Federal Minister for Economic Affairs Robert Habeck (Greens) reiterated this. He said, “At the moment, there is a bit too much striking for less and less work.” In fact, “we can’t afford it right now,” he added. Workers would have to be prepared to work harder and longer.

Other business and party representatives are calling on the federal government to legally block strikes. The legal policy spokesman of the Christian Democratic Union/Christian Social Union parliamentary group, Günter Krings, called for a strike law with mandatory notice periods prior to labour disputes in critical infrastructure. The economist Veronika Grimm raised the prospect of mandatory arbitration before a strike even takes place.

The presiding judge of the Hesse State Labour Court, Michael Horcher, suggested on Tuesday that such measures be enshrined in law.
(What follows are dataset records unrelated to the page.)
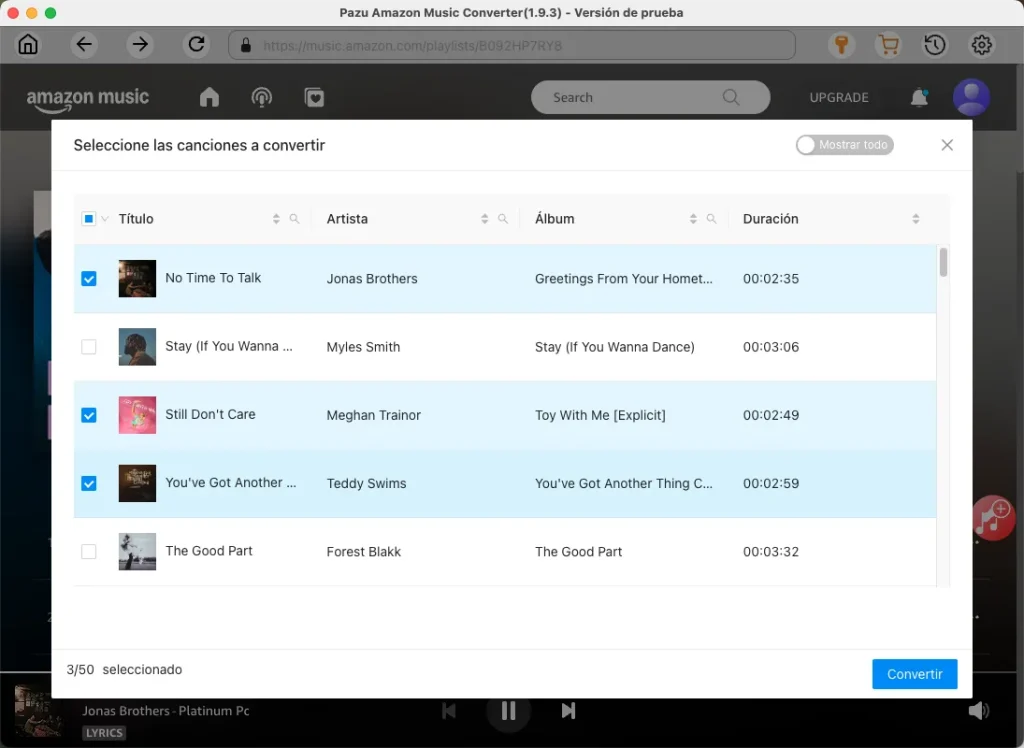Search within the Título column
This screenshot has width=1024, height=748.
point(295,218)
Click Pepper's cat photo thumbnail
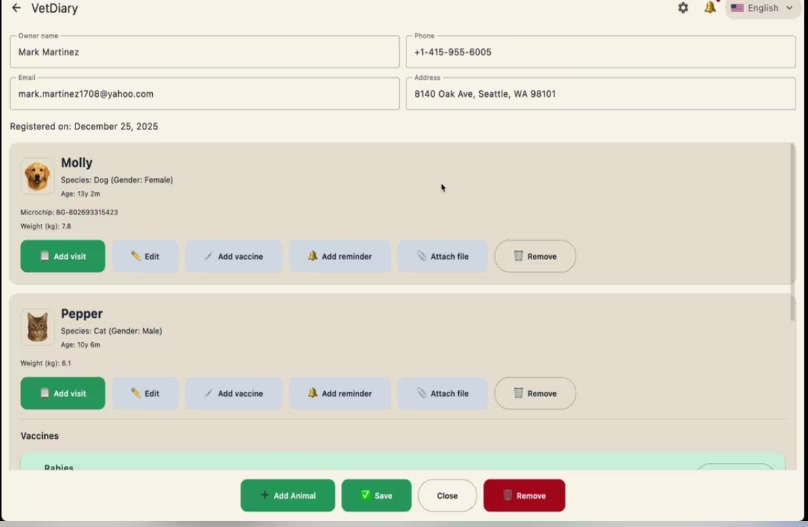 click(x=38, y=327)
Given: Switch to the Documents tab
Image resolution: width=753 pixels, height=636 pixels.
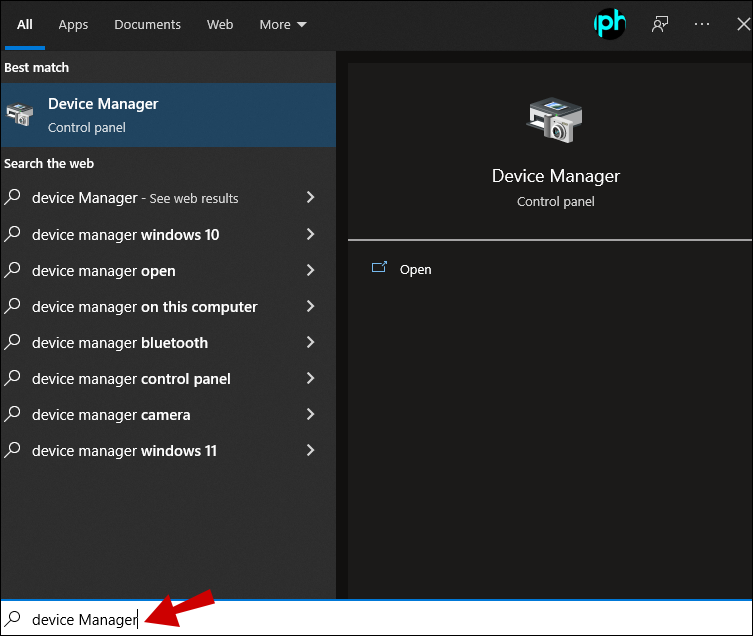Looking at the screenshot, I should pyautogui.click(x=147, y=24).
Because these do not yet exist, he was compelled to reject DB’s request to stop the GDL strike by injunction.

The judge suggested formal arbitration, which the GDL had hitherto rejected. GDL representative Thomas Schelling described arbitration in court as “certainly worthy of discussion,” as the Tagesschau news program reported. “We will discuss this openly.”

This shows once again that the GDL under Claus Weselsky is unwilling to seriously confront the provocations from management and the ruling elite as a whole. Rather, he is striving for a deal through which the GDL tops can save face.

The GDL and Weselsky, emphasize at every opportunity that they defend the market economy—i.e., capitalism. However, capitalism is in its deepest crisis since the 1930s. The military redivision of the world among the great powers has already begun. With its announcement of a “new era,” the federal government is remilitarizing Germany. It is financing the war against Russia in Ukraine and the genocide in Gaza in the billions of euros. As it did twice in the last century, the German ruling class is once again beginning to assert its economic and geopolitical interests by military means.

In view of the imminent threat of war and the attacks on jobs, wages and living standards, the working class must mobilise independently of the trade union bureaucracy and unite internationally against capitalism. In its statement, “The global significance of Germany’s train drivers’ strike,” the Sozialistische Gleichheitspartei declared,

After sending huge quantities of weapons and ammunition, NATO now also wants to send ground troops to Ukraine, which means a direct confrontation with nuclear-armed Russia. In the Middle East, the genocide of the Palestinians supported by Germany is developing into a regional conflagration. The danger of a third world war has never been as great as it is now…

A fundamental reorientation and reorganisation of society are necessary. The fight against the intransigence of the DB board and the dictates of the federal government, the defence of jobs and the struggle against war require a socialist perspective and an international strategy. The needs of working people and society must have priority over the profit interests of the corporations and banks.

The nationalist policy of the trade unions, which work closely with the government and support its pro-war policies, must be countered by the international cooperation of the working class, regardless of nationality, origin and skin colour.

That is why the establishment of independent rank-and-file action committees is so important and urgent. All over the world, from Europe to North America to Asia and Australia, workers are building the International Workers Alliance of Rank-and-File Committees to fight attacks by management, the government and the corrupt union apparatus.